Task brief:
Copy the listing lines verbatim, starting with the line containing "Identify the click" and going on through the line containing "Şev Stabilitesi", with both of those lines included.

Extracted material:
— Start —
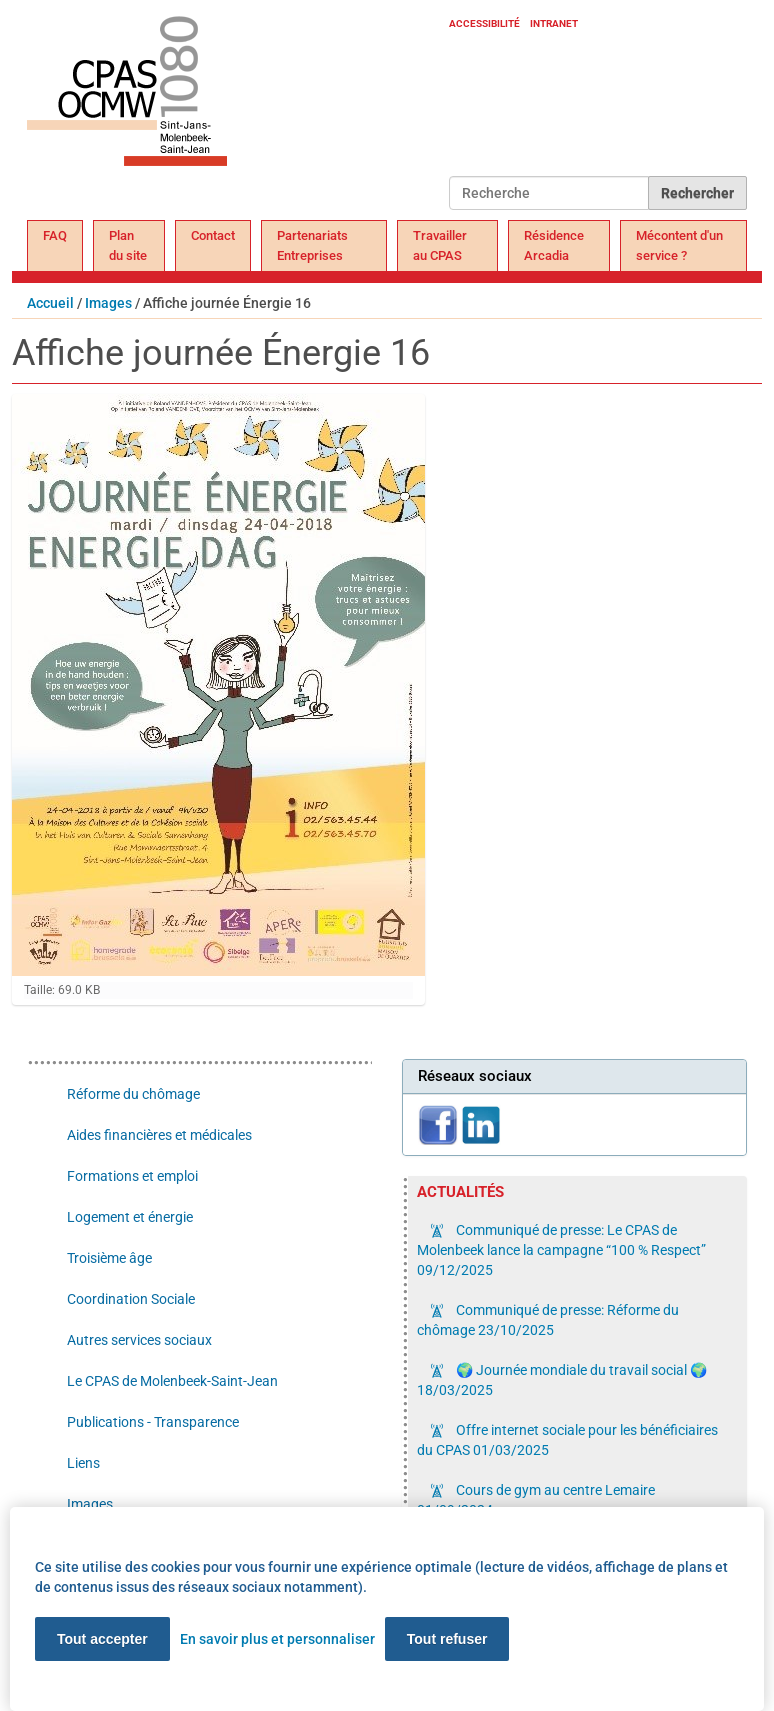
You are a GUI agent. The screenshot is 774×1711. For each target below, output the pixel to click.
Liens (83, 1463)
— End —
— Start —
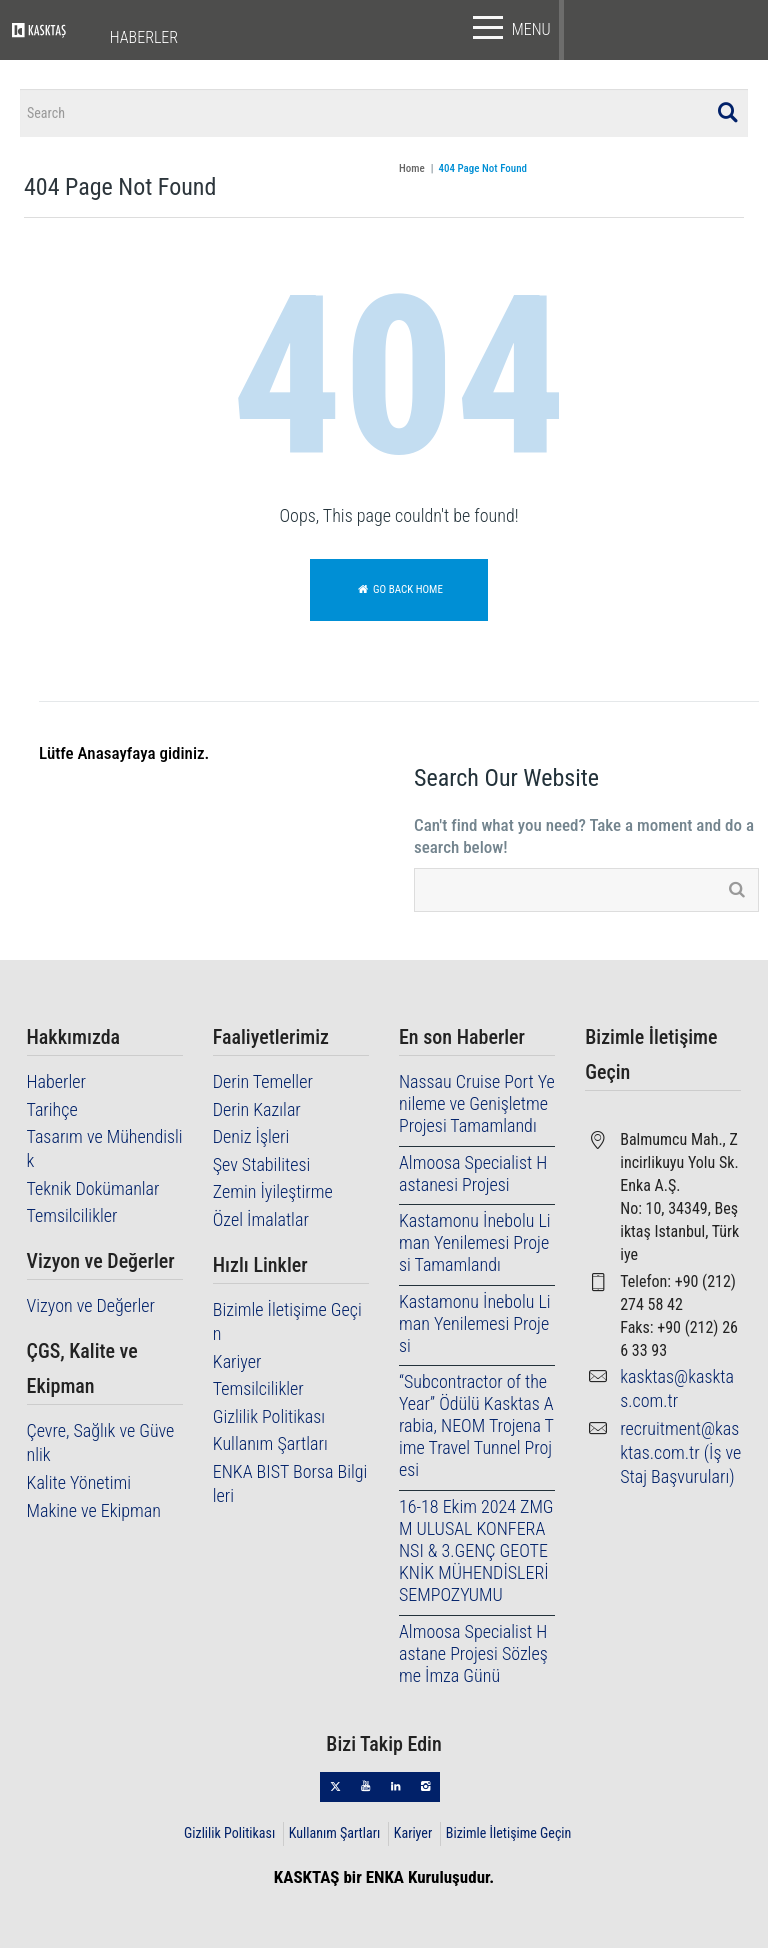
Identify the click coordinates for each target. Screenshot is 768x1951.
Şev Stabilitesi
— End —
— Start —
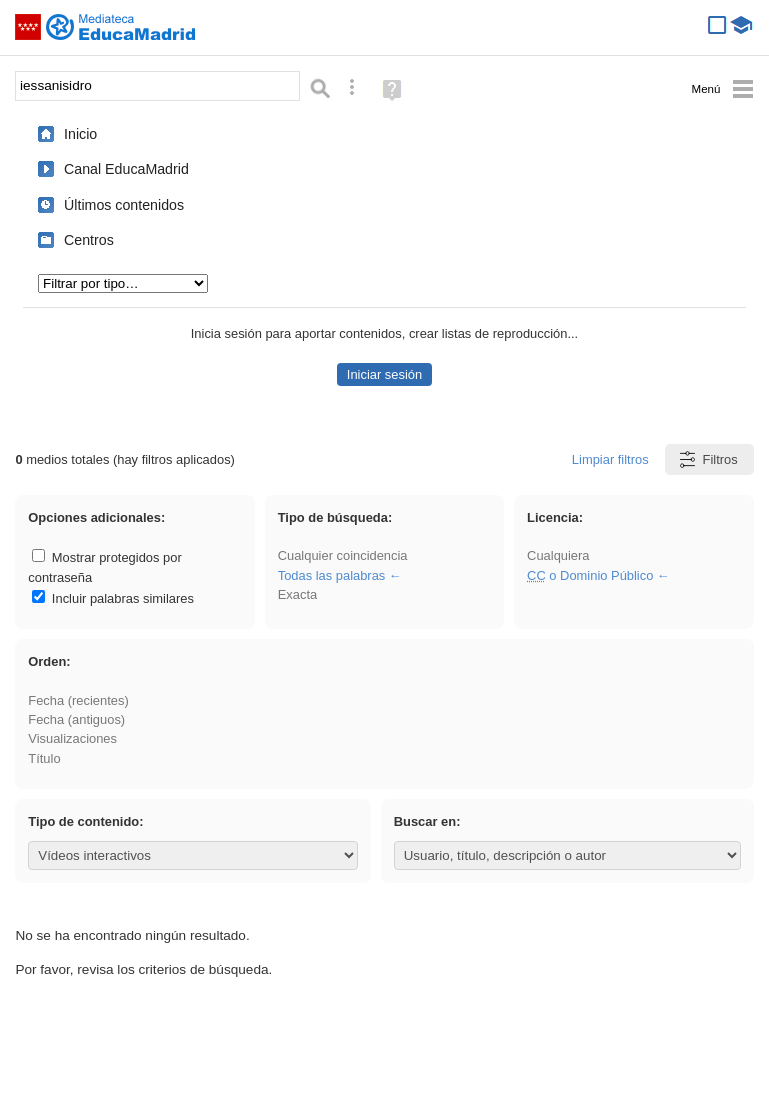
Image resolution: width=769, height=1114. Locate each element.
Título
— End —
Written answer:
Identify the click coordinates for each target. Screenshot is 768x1951.
Şev Stabilitesi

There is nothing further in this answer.